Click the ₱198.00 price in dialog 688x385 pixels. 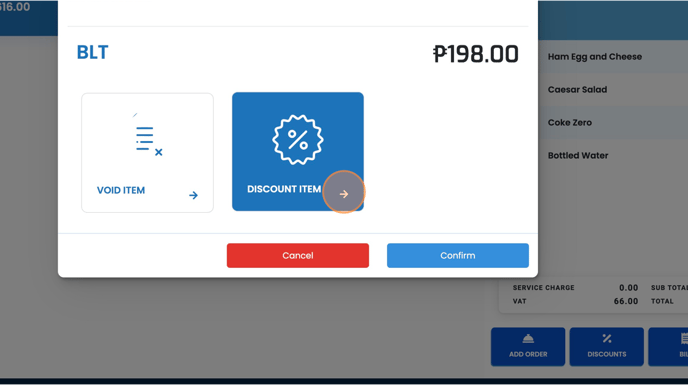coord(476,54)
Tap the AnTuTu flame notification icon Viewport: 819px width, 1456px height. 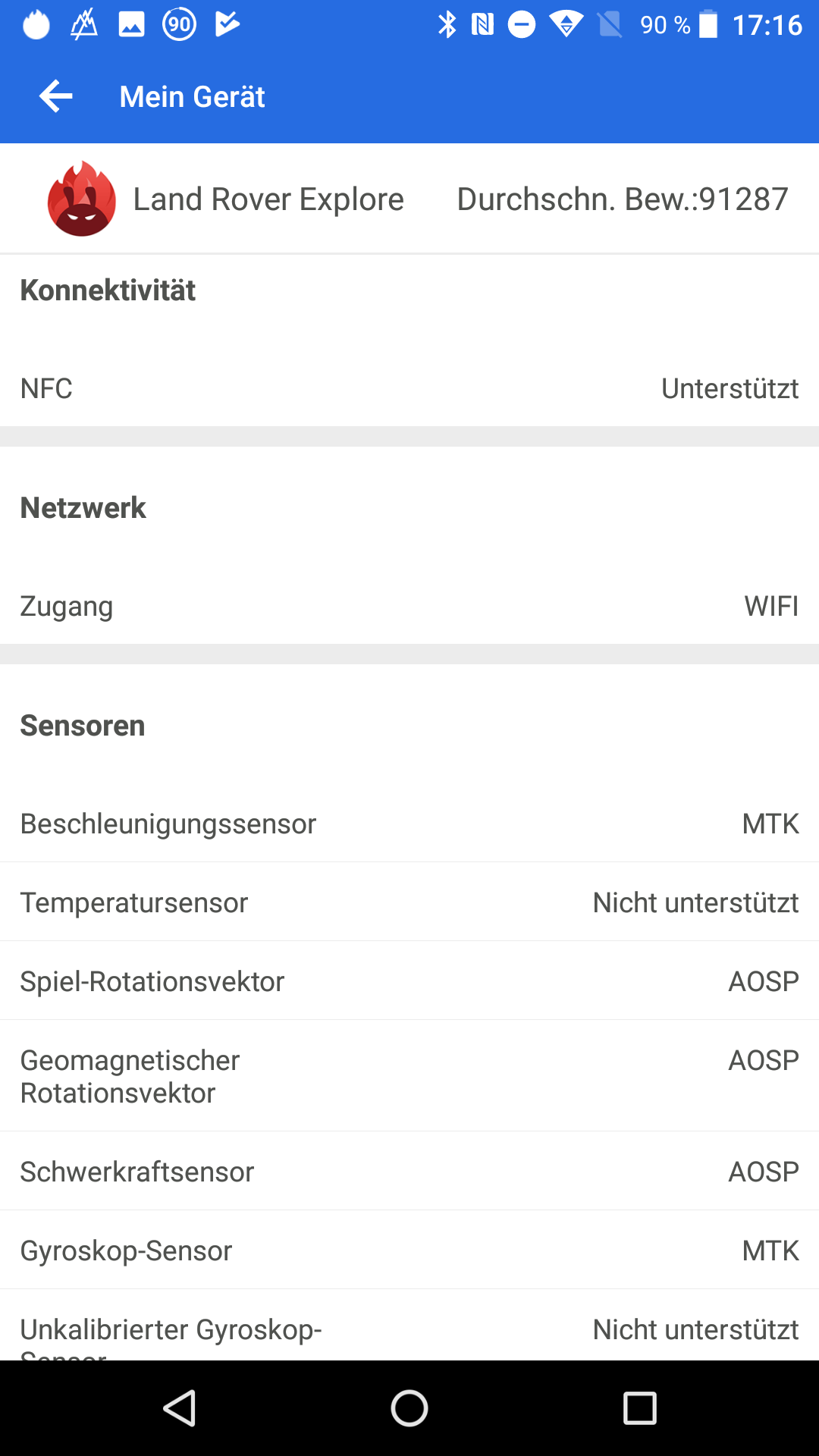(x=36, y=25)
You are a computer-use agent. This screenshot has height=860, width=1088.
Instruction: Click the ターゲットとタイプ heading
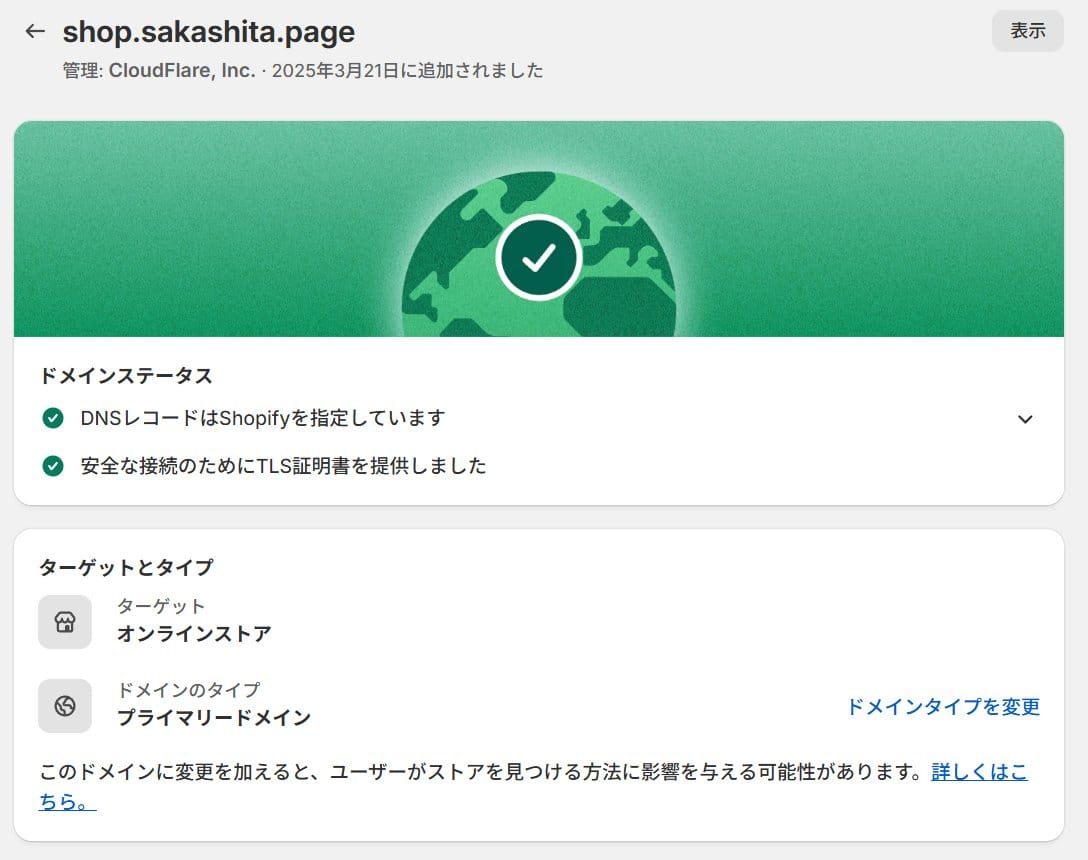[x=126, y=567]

WORK ITEM:
The expected answer consists solely of the lines from the one with "You are a computer-use" through the last line of the listing above, restated exactly, minus any pictures.

YOUR RESPONSE:
You are a computer-use agent. This screenshot has height=860, width=1088.
Instruction: Click the ターゲットとタイプ heading
[x=126, y=567]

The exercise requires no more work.